President Joe Biden is awarding thousands of acres of public land to a solar energy company whose top executive helped him raise millions of dollars—even as environmentalists and local residents say the company's project harms their desert community.
Biden's Interior Department last year greenlit Intersect Power's plan for a desert solar farm that will occupy 2,600 acres of public land in Southern California. The move marked a rare occurrence in which the Biden administration ignored the pleas of environmental activists, who argue the project will destroy rare desert habitats and wildlife. Intersect's ability to overcome that opposition likely validated executives' decision to bankroll Biden's campaign. Intersect CEO Sheldon Kimber gave the president's campaign $180,000 and helped Biden raise at least $3.2 million through two fundraising groups. All told, Intersect's executives donated a combined $413,000 to Biden in 2020.
This is not the first time the Biden administration has boosted a green energy company connected to a top campaign fundraiser. Leaders of Clean Energy for Biden—a political group made up of "clean energy business and policy leaders" that bundled donations for the Democrat—saw Energy Secretary Jennifer Granholm and Transportation Secretary Pete Buttigieg publicly promote their companies just months after Biden took office. Kimber was also part of the influential fundraising group, which is now working to "advocate for just, equitable, and rapid decarbonization" under the name "Clean Energy for America."
The Interior Department did not return a request for comment. Intersect Power spokesman Ryan Nickel, a veteran Democratic aide who last year lobbied for the Hopewell Fund, a liberal dark money group, said Intersect "has a long track record of developing renewable energy projects in both the Trump and Biden administrations on public lands."
Nickel did not comment on Kimber's fundraising work for the Biden campaign or whether Kimber discussed the company's Biden administration-approved solar project with the White House, other than to note that it "is located in an area that was identified for solar development in 2010, 10 years before Joe Biden was elected president."
Climate groups like Clean Energy for Biden helped the president appeal to the environmental left, a voting bloc that has since successfully pressured Biden to cancel public land projects over environmental concerns. When it comes to Intersect's solar project, however, Biden's Interior Department brushed aside concerns from environmental groups, who warned the agency that the solar farm would have major repercussions on southern California's fragile desert ecosystem.
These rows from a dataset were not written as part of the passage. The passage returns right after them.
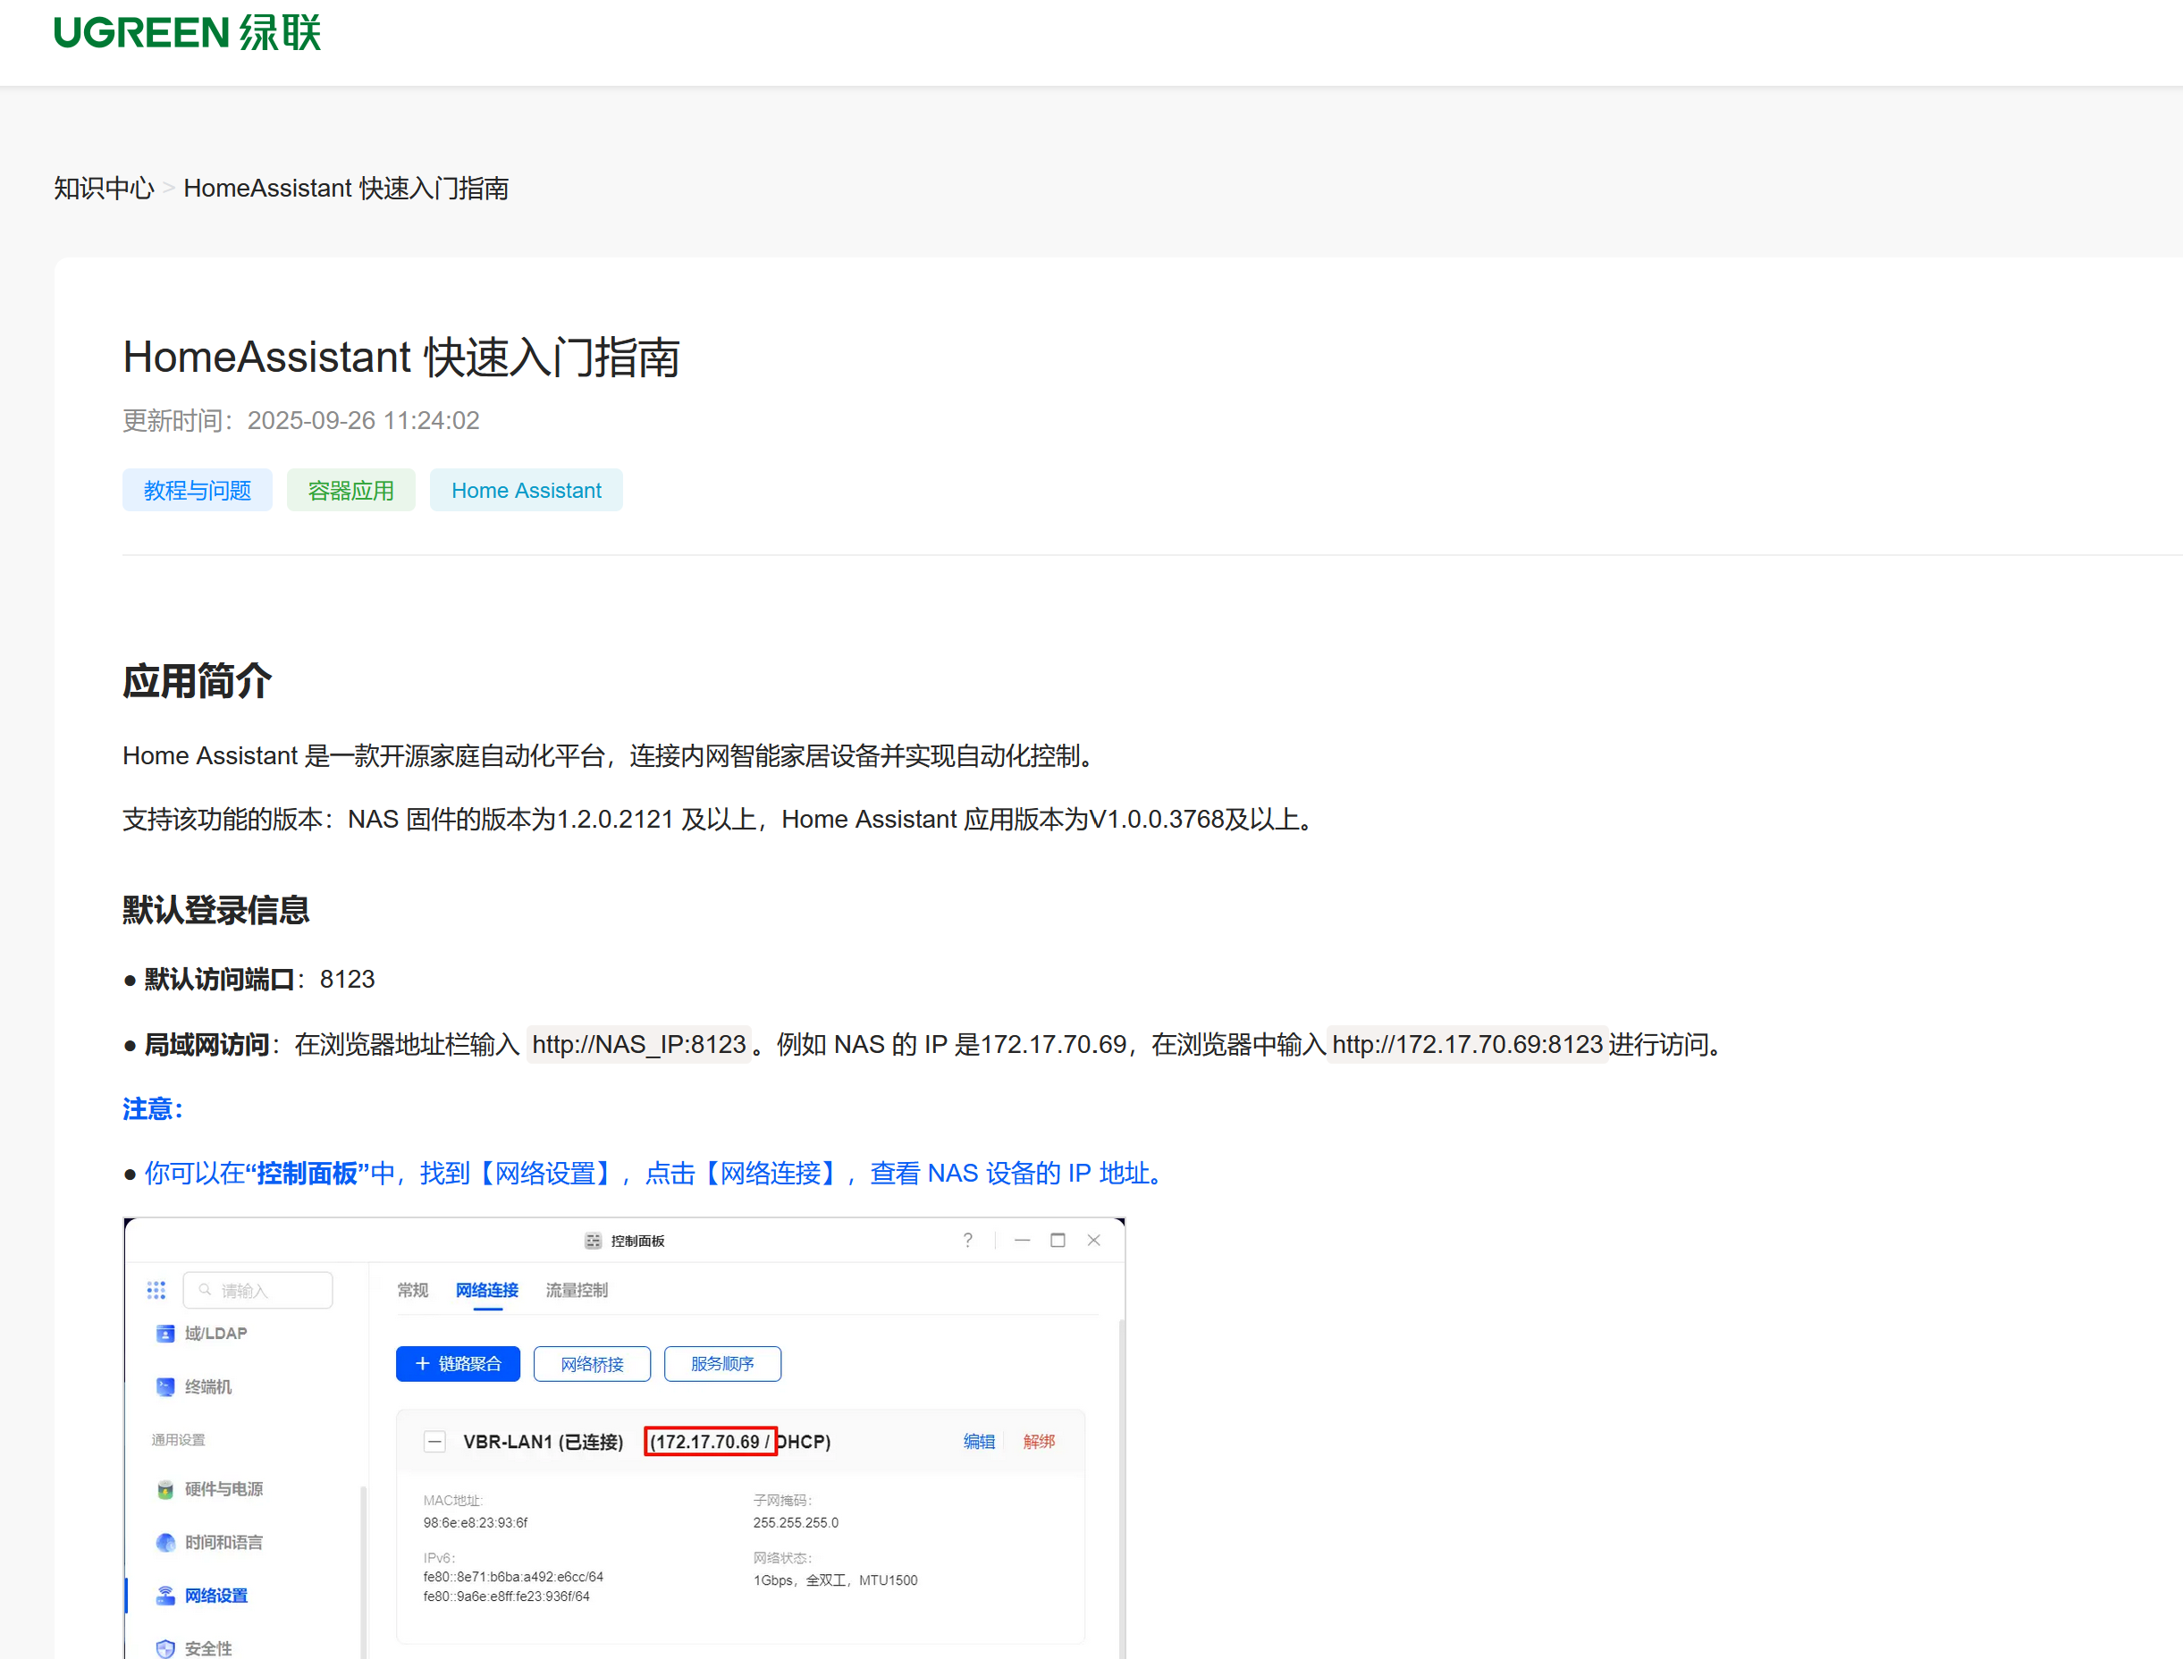Click the 时间和语言 globe icon
The height and width of the screenshot is (1659, 2183).
[165, 1542]
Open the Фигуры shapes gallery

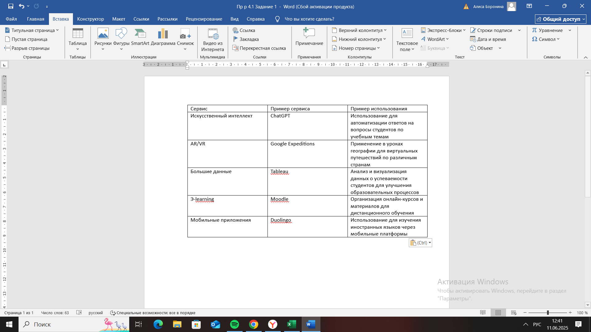pos(121,34)
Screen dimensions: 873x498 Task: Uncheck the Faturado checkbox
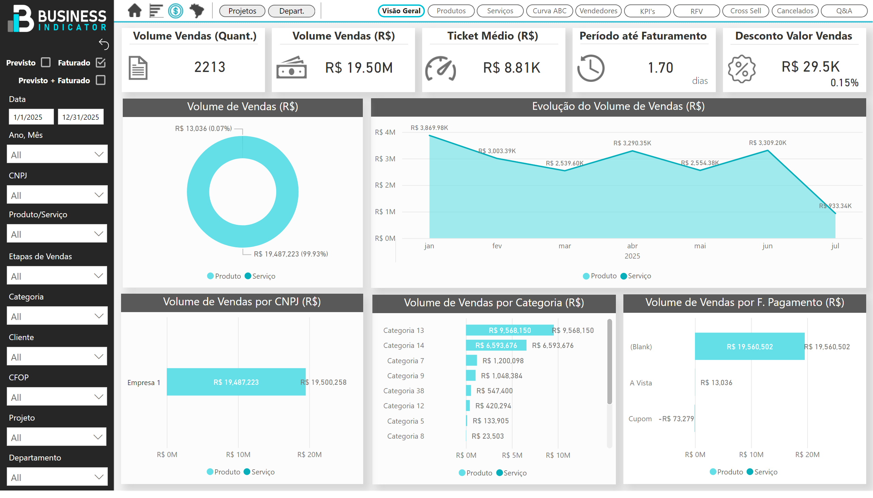[101, 63]
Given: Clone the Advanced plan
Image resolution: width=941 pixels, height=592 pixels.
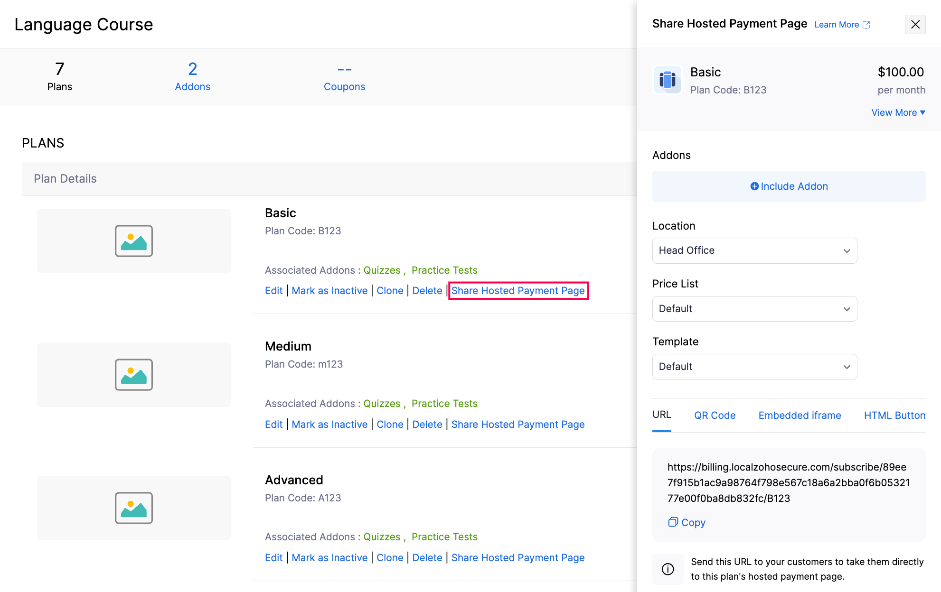Looking at the screenshot, I should [390, 558].
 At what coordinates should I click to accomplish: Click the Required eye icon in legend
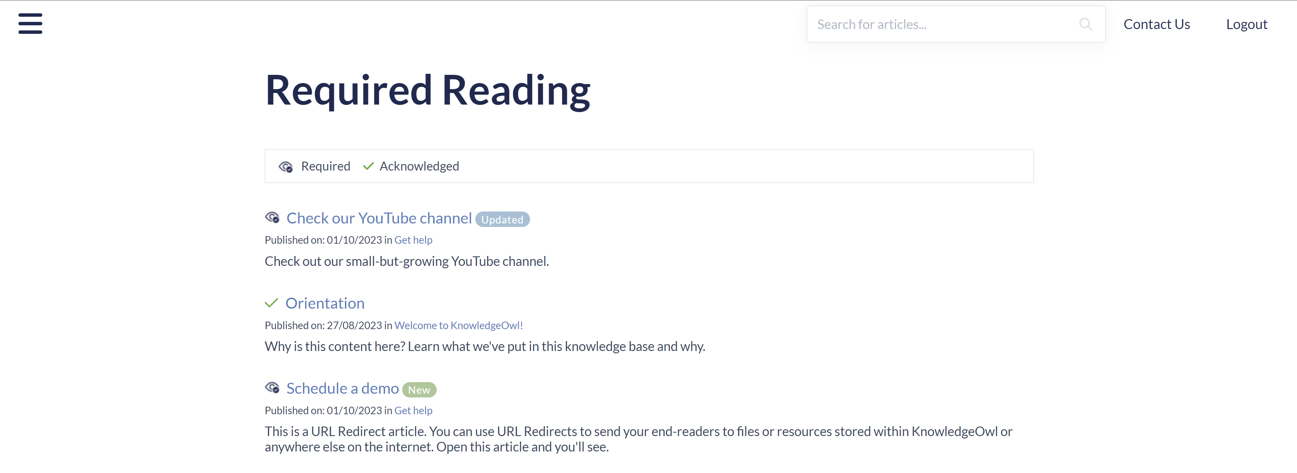coord(285,167)
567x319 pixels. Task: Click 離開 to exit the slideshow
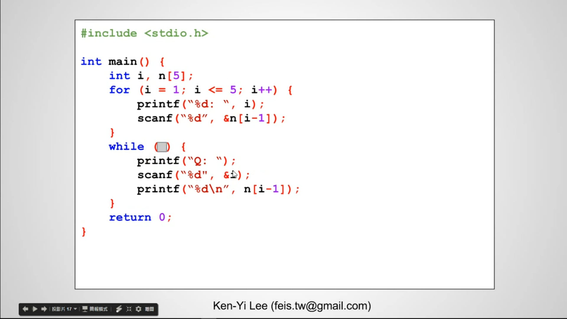[149, 309]
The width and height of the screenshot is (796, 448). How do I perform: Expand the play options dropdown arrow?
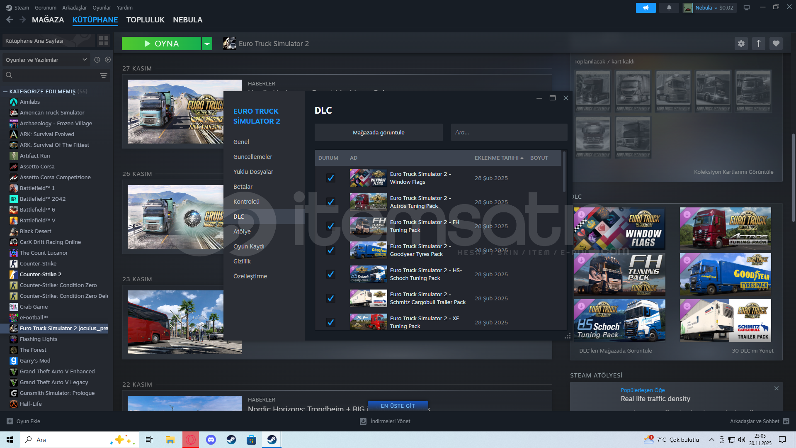[207, 44]

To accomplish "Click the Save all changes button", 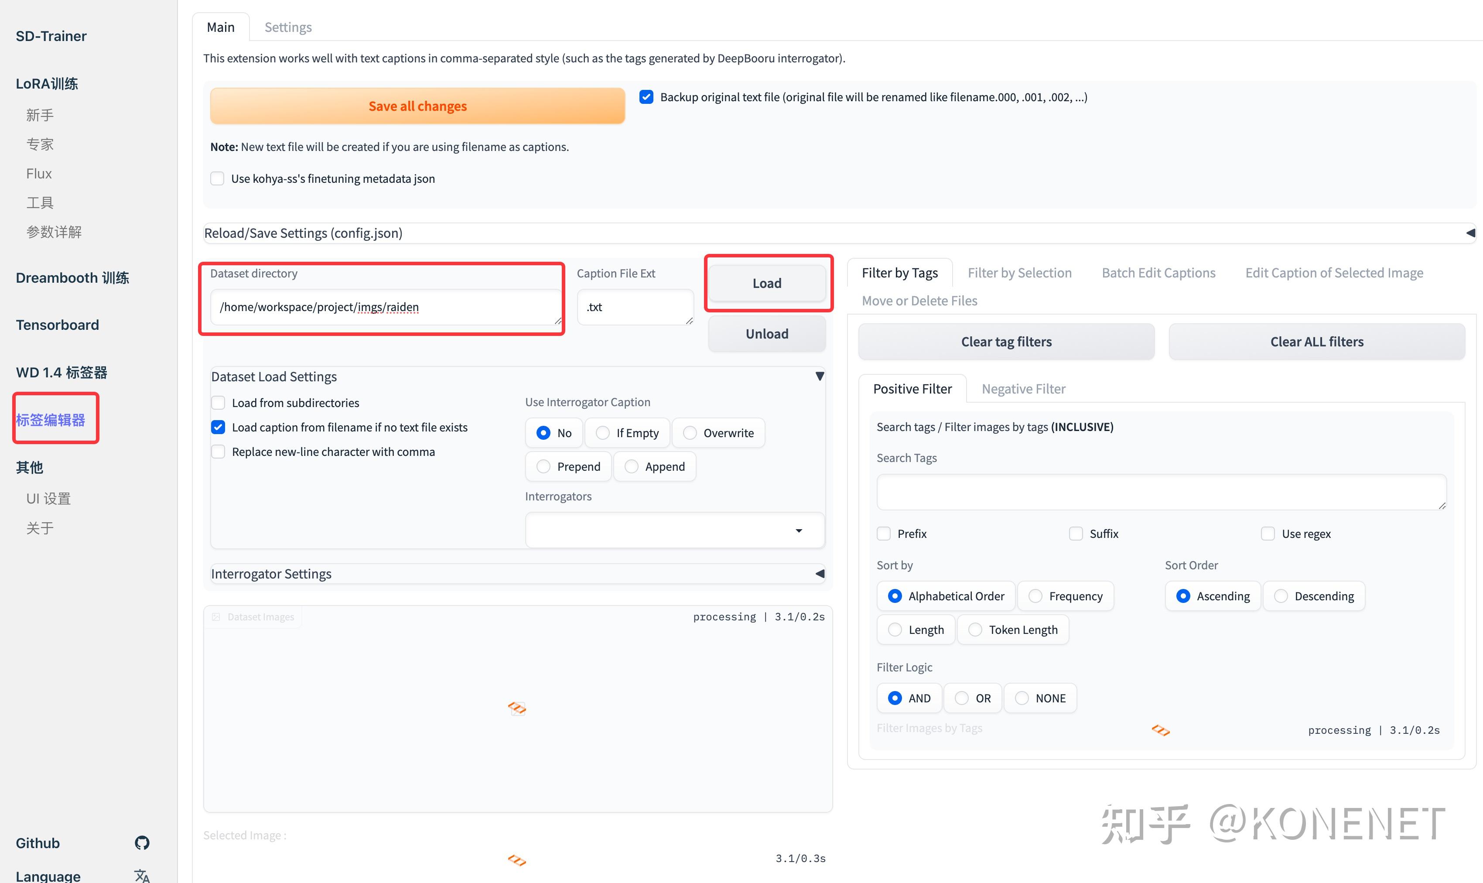I will (x=417, y=105).
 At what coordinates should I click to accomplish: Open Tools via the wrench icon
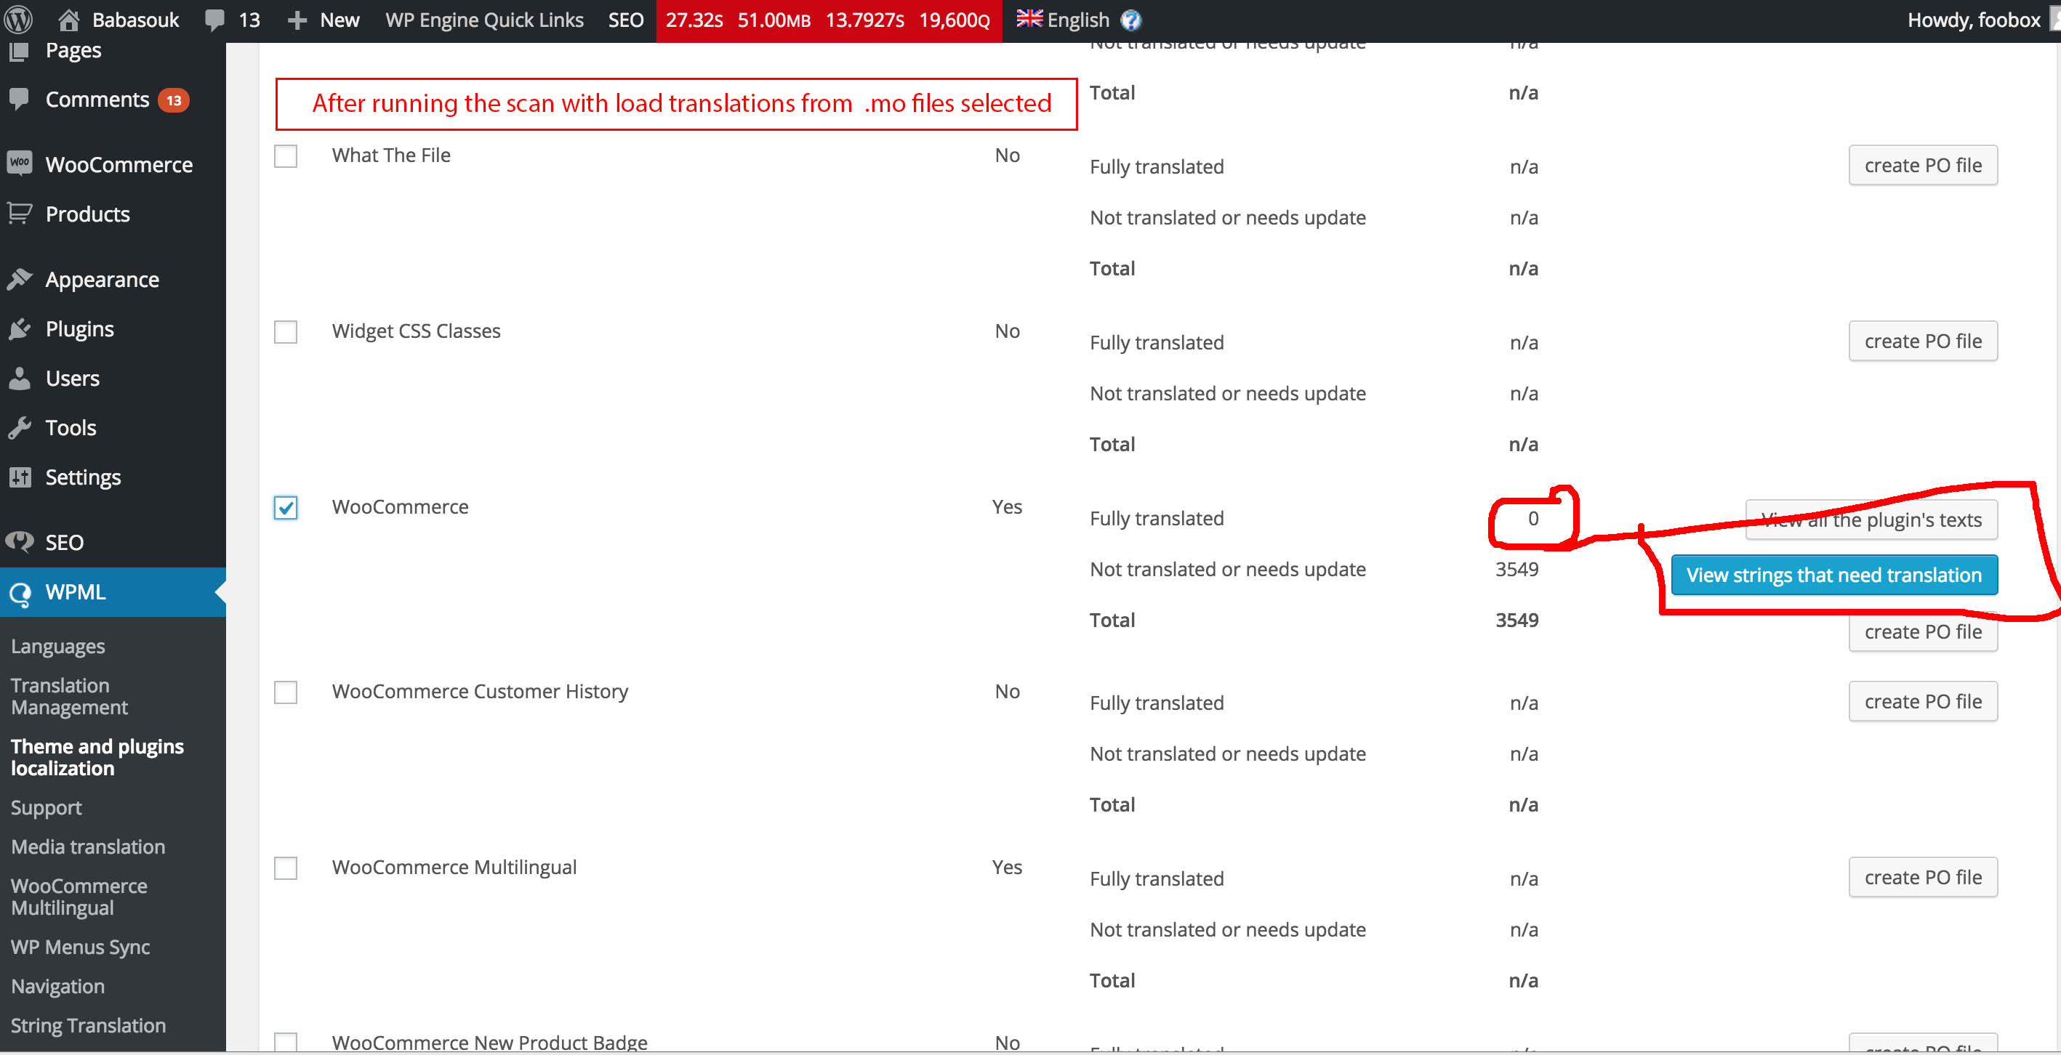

Months before the Biden administration approved the project, a coalition of environmental groups, including the Sierra Club and California Wilderness Coalition, accused Intersect of sidestepping federal and state regulations that aim to protect "valuable desert ecosystems." The Mojave Desert Land Trust (MDLT) followed suit, writing in a September 2021 letter that the project would "result in significant degradation of desert species, communities, and ecosystems."
"While MDLT … recognizes the importance of meeting renewable energy goals," the group said, "this cannot, nor does it need to, be done at the expense of our irreplaceable desert species and ecosystems."
Now, as Intersect works to construct the project in Desert Center—a small California community located halfway between Los Angeles and Phoenix—local residents are speaking out. Teresa Pierce, who lives in a Desert Center RV park, said Intersect's construction has brought widespread dust pollution and a dwindling water supply, issues that have led Pierce and her neighbors to publicly oppose the project.
"They have just raped the desert," Pierce told the Washington Free Beacon. "That's the most descriptive word I can use. They have scraped away all the ironwood [and] displaced tortoises and other critters."
While Pierce and other residents are banding together to fight Intersect and other solar companies, the desert energy farms are only expected to multiply in the coming years. That's because Interior Secretary Deb Haaland in December 2022 announced a plan to expedite solar farm construction across tens of thousands of acres of untouched public land in nearly a dozen Western states.
"It's armageddon for those of us who live out here," a Nevada conservationist told the Free Beacon last month, citing the increased heat, blinding glares, and habitat disruptions that come with solar farms. One Mojave Desert solar project, for example, incinerates 6,000 birds per year.
Solar energy expansion is nothing new for California, which already draws roughly a third of its power from renewable sources. But the Golden State's renewables push has led to price hikes and reliability issues. Electricity prices are up nearly 70 percent since 2010, and California saw rolling blackouts last summer for the first time in 20 years.